Ultimamente tenho visto tanto, um tanto e que realmente não significa nada. Tantas injustiças, tantas brigas, tanto preconceito, tanta futilidade, tanto tempo desperdiçado.
Sentimento fugaz que me entorpece, tentativas inúteis de quebrar o murro. Sorrisos de lágrimas e lágrimas de sorrisos, juventudes sendo jogadas ao lixo com os dias comuns, maturidades se entregando ao fim...Quando não existe mais pelo o que se valha a pena lutar!
Horas e mais horas cobertas pelo disfarce ilusório da felicidade, por certo ela possa até bater na nossa porta algumas vezes, mas o seu manto não nos envolve por mais que alguns segundos, segundos de plena certeza e peculiaridade, que logo após são substituídos pelo nada. É como brincar com uma criança e a presentear com um doce, então logo após dela se deliciar por alguns instantes o tirarmos. Logo, querendo ou não a doçura em sua boca será substituída pelo amargo do nada, e até mesmo esta se questionará se realmente o doce existirá. O tempo sempre tem um jeito de nos manipular, hora por perder nosso tempo imaginando e suspirando como será o nosso futuro, hora com medo do dia de amanhã.

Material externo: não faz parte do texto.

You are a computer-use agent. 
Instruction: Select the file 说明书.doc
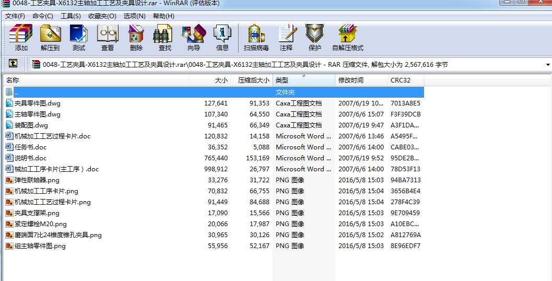(x=31, y=158)
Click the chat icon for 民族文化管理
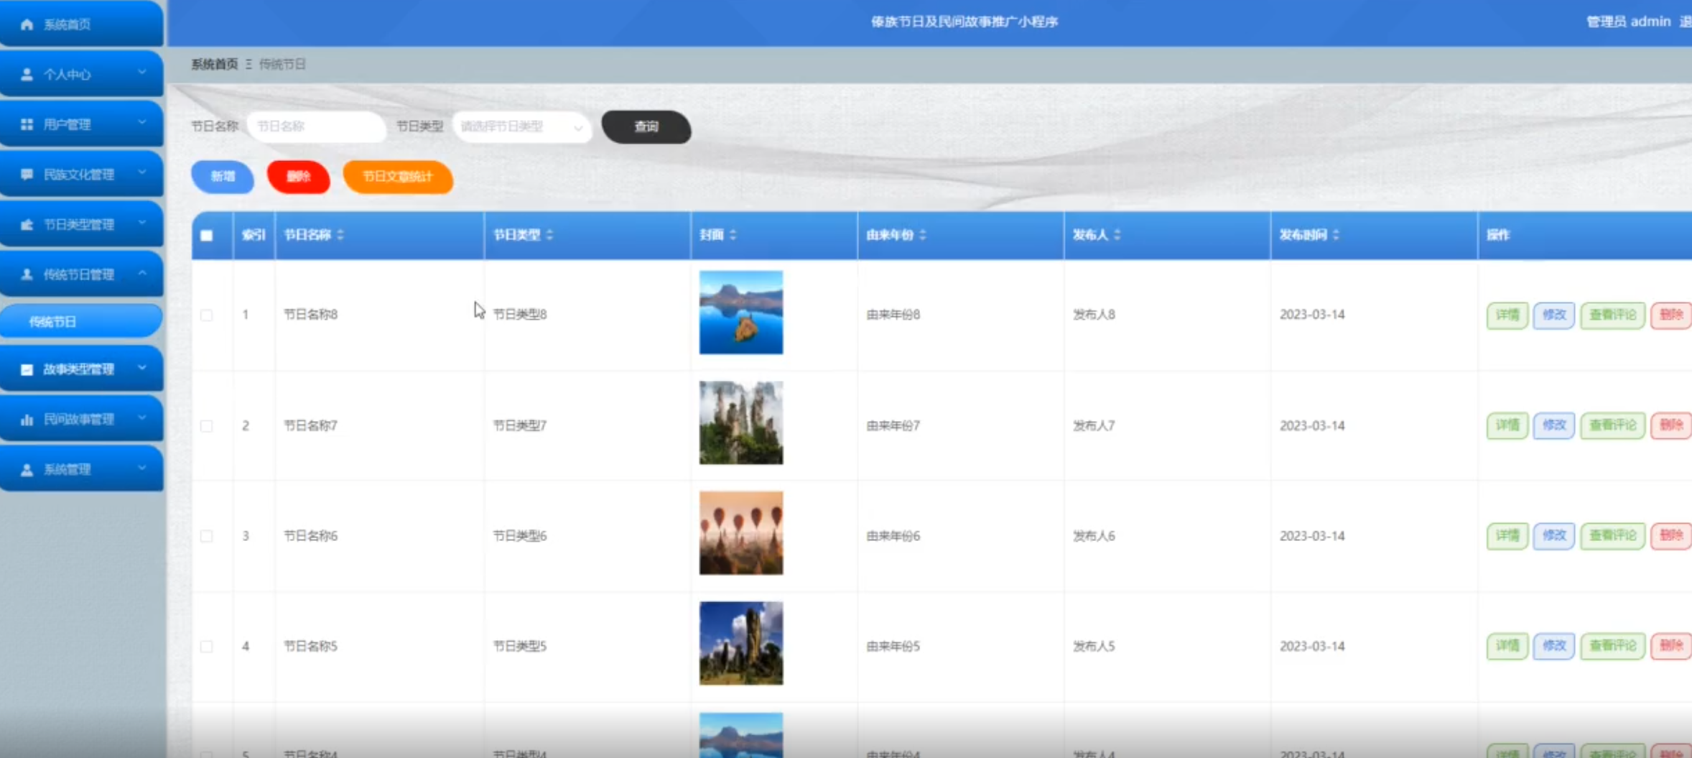Viewport: 1692px width, 758px height. coord(27,175)
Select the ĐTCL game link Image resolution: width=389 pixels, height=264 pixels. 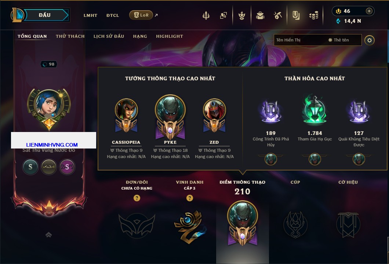click(113, 15)
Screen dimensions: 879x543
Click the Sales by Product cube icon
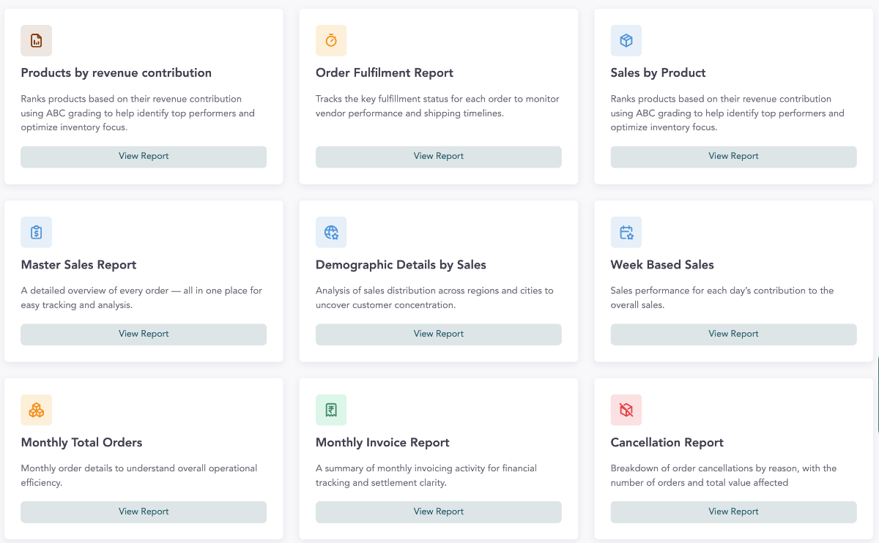point(626,40)
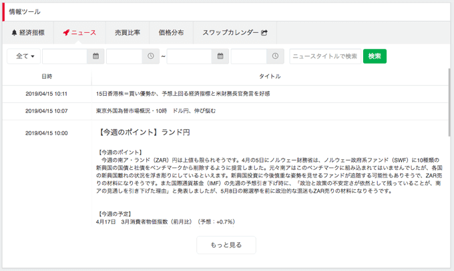Open the end date calendar icon

pyautogui.click(x=221, y=56)
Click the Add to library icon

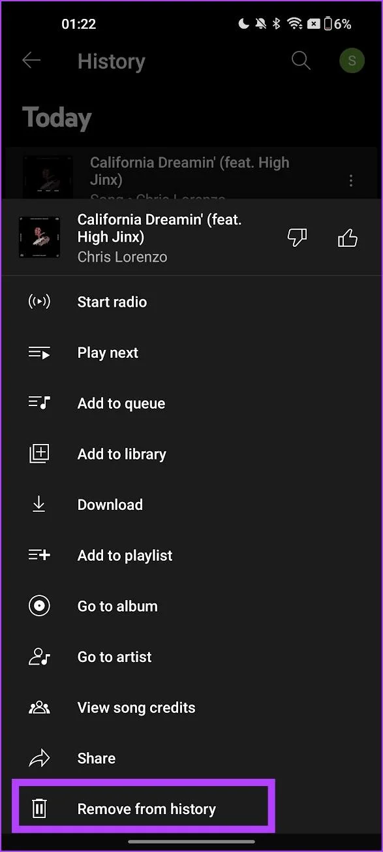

Eu queria poder dizer que já estive em todos os lugares, e que já vi tudo, para poder convenceste de que para mim já não existe mais saída, tão pouco solução. O abismo em que me encontro é o mais profundo em que a mente humana é capaz de se enfiar, é algo como mil labirintos dentro de mais mil labirintos...são espirrais, são círculos viciosos. Uma escada que nunca tem fim, não importa o quanto se suba tudo o que você verá são apenas mais degraus, você toma folego e sobe mais um, e então percebe o quão ridículo foi o seu esforço, isso nunca terá um fim, a única alternativa é retroceder... Voltando ao passado simples onde um teto, um prato de comida e um falso amor bastavam. Quando o sorriso forçado camuflava o coração destruído, sorriso este que até a mim mesmo convencia.